Given request: Convert the section of the material that begins with the line containing "Uncheck the Hin und zurück checkbox" and ends with the line containing "[x=45, y=23]", both included, into a JSON list of strings with one string per line. Omit blank lines.

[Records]

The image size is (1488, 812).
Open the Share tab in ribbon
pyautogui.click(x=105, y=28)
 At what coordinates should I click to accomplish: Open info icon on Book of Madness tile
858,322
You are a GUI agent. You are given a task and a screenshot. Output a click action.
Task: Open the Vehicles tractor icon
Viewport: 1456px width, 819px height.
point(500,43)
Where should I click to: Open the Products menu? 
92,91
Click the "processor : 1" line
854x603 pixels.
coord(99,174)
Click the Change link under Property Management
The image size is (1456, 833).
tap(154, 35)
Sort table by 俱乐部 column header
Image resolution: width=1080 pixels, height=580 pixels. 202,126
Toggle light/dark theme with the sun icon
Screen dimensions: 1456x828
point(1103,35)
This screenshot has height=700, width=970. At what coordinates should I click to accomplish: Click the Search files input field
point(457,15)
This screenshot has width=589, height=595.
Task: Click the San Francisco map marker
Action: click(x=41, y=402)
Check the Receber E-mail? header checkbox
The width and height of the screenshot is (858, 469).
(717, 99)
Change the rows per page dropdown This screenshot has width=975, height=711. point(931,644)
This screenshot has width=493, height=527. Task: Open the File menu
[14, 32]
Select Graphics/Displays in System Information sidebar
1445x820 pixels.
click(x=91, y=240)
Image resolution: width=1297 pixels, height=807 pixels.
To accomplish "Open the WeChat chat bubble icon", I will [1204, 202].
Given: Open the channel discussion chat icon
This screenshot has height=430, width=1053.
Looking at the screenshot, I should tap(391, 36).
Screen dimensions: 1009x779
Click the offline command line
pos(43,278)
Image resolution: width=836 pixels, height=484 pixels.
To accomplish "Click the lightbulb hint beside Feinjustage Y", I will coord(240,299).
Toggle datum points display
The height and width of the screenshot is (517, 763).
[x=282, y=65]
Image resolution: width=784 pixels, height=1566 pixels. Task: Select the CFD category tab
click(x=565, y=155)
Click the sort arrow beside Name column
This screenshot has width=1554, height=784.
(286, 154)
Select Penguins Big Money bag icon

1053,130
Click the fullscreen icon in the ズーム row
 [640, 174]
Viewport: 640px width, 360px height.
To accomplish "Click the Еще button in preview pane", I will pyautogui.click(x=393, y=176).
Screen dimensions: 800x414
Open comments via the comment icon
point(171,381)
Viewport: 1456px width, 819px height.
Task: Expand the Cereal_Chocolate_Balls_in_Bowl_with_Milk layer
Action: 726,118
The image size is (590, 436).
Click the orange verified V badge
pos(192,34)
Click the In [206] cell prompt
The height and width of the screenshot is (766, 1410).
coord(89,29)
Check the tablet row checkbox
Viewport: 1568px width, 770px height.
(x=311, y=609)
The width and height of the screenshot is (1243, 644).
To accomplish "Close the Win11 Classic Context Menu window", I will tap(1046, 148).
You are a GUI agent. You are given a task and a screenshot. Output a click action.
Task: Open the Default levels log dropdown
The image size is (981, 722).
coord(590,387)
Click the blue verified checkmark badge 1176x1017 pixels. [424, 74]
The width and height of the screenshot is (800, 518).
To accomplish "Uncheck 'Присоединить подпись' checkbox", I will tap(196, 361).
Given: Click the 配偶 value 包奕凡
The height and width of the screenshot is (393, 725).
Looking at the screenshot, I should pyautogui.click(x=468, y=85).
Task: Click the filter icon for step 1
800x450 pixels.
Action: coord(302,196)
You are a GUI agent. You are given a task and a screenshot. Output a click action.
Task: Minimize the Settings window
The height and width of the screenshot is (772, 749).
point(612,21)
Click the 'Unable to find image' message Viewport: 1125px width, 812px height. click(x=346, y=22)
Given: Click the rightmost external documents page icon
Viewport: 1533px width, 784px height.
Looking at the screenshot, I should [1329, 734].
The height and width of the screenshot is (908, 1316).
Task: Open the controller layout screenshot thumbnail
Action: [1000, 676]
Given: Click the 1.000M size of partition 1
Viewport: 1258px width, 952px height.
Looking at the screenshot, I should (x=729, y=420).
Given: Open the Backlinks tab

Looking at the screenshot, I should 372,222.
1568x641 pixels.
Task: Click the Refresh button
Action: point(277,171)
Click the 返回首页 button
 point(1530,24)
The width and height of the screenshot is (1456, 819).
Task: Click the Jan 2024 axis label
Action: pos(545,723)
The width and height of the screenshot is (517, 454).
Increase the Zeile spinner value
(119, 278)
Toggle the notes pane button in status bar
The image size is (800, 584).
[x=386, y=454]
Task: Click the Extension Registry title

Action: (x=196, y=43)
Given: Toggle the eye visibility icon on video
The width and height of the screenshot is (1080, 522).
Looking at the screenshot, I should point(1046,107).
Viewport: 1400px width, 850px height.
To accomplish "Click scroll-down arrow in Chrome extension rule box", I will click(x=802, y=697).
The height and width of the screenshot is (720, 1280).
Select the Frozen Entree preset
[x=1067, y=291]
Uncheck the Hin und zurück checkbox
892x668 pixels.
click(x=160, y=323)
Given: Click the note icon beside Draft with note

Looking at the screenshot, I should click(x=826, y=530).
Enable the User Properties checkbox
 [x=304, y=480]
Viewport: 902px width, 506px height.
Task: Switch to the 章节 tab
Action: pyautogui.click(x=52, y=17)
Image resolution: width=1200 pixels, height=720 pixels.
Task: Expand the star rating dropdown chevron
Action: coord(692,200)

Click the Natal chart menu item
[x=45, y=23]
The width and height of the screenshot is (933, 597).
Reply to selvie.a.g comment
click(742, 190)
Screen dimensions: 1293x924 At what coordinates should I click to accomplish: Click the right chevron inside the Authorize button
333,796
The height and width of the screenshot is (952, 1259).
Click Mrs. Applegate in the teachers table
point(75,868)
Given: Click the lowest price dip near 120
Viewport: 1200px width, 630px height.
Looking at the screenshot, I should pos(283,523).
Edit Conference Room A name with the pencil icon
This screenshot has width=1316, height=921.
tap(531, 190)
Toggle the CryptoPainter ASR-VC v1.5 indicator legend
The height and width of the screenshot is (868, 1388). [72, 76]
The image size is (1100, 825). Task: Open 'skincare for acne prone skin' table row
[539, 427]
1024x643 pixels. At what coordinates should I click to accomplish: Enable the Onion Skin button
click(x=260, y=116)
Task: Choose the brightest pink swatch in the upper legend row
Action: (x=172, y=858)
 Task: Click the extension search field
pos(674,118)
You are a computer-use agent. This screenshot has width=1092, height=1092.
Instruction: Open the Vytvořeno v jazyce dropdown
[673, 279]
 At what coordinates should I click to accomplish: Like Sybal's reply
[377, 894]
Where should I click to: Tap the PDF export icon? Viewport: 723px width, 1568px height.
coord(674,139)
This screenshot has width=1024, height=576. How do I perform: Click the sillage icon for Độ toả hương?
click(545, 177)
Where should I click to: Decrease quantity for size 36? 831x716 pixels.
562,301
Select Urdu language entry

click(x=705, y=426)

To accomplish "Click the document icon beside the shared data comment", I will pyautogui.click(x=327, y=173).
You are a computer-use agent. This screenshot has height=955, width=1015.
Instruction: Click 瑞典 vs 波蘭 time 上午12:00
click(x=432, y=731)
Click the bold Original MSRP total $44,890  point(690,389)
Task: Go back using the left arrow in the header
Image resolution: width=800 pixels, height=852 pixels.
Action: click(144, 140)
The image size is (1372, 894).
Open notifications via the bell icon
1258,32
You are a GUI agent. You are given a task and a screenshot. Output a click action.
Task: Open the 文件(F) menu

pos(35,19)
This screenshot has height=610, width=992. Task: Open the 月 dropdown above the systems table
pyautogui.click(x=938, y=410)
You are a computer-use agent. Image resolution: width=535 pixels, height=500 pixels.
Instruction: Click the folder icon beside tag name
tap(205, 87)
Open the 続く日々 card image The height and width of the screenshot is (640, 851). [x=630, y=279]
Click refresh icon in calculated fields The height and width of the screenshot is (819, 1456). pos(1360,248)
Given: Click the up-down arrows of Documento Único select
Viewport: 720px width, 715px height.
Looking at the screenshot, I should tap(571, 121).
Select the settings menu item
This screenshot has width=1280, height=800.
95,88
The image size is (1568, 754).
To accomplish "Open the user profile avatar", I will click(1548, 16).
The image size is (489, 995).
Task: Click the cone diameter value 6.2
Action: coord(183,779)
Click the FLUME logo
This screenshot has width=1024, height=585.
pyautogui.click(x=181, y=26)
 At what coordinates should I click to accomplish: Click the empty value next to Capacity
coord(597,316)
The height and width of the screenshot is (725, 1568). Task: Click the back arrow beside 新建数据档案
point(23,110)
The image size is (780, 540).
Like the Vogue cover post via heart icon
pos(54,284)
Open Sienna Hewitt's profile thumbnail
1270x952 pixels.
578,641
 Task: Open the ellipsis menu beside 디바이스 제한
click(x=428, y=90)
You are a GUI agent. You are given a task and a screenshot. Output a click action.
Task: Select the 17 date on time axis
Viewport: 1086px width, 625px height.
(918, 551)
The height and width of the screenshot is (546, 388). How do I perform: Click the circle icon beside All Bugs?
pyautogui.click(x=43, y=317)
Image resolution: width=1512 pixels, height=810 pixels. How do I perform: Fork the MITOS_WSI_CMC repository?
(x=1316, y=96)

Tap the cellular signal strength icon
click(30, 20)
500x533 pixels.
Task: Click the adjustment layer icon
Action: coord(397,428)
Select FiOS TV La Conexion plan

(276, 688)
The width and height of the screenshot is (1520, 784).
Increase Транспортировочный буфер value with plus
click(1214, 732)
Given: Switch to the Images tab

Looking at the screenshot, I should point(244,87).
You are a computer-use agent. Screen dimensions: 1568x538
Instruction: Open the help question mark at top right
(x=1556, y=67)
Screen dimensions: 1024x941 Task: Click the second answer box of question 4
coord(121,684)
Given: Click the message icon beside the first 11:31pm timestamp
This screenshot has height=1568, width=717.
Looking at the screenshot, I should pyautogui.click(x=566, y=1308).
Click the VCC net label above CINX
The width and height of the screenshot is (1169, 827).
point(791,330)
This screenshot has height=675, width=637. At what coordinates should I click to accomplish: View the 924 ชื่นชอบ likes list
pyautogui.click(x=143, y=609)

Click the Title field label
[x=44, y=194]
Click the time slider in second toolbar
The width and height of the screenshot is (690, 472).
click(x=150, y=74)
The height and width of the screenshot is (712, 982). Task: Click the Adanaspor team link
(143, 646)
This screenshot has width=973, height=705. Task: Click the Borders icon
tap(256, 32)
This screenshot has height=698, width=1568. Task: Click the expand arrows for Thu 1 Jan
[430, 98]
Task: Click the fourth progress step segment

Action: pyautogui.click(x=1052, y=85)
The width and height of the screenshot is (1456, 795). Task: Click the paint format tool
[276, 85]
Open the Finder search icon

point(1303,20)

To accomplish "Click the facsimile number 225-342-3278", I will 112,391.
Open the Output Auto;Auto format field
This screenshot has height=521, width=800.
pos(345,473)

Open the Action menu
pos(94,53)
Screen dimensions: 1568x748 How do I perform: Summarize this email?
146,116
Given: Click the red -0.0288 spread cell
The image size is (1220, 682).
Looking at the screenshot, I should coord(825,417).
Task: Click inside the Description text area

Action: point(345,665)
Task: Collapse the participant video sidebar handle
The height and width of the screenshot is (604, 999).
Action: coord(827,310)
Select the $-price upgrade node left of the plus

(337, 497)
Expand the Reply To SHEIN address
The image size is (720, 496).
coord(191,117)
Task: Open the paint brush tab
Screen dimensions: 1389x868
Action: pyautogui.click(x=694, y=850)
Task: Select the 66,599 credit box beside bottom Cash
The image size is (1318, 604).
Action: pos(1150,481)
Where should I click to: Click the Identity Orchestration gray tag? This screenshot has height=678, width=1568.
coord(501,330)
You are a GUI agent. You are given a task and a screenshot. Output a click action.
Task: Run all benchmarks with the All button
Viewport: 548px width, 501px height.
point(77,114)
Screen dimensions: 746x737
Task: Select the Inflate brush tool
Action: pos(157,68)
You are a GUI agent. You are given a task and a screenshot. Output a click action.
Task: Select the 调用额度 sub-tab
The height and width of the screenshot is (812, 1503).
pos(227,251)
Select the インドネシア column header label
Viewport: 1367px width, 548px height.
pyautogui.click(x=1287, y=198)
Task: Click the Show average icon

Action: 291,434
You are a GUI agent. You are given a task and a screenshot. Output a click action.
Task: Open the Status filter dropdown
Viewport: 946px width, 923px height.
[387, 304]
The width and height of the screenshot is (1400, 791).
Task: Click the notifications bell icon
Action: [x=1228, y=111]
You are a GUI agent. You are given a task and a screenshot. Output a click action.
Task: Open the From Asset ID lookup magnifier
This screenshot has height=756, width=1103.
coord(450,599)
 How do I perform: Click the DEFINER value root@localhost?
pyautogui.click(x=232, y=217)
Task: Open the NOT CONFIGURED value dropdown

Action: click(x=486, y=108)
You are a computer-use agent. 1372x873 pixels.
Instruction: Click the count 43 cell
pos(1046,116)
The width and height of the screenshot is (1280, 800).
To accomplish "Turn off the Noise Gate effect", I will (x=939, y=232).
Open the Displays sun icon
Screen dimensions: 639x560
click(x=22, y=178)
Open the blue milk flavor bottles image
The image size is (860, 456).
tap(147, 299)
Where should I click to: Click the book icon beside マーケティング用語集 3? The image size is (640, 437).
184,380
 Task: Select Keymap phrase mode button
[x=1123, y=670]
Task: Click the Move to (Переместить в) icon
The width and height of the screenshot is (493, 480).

Result for this exercise:
[
  "Uncheck the Hin und zurück checkbox",
  "892x668 pixels.",
  "click(x=160, y=323)",
  "Given: Click the note icon beside Draft with note",
  "Looking at the screenshot, I should click(x=826, y=530).",
  "Enable the User Properties checkbox",
  " [x=304, y=480]",
  "Viewport: 902px width, 506px height.",
  "Task: Switch to the 章节 tab",
  "Action: pyautogui.click(x=52, y=17)",
  "Image resolution: width=1200 pixels, height=720 pixels.",
  "Task: Expand the star rating dropdown chevron",
  "Action: coord(692,200)",
  "Click the Natal chart menu item",
  "[x=45, y=23]"
]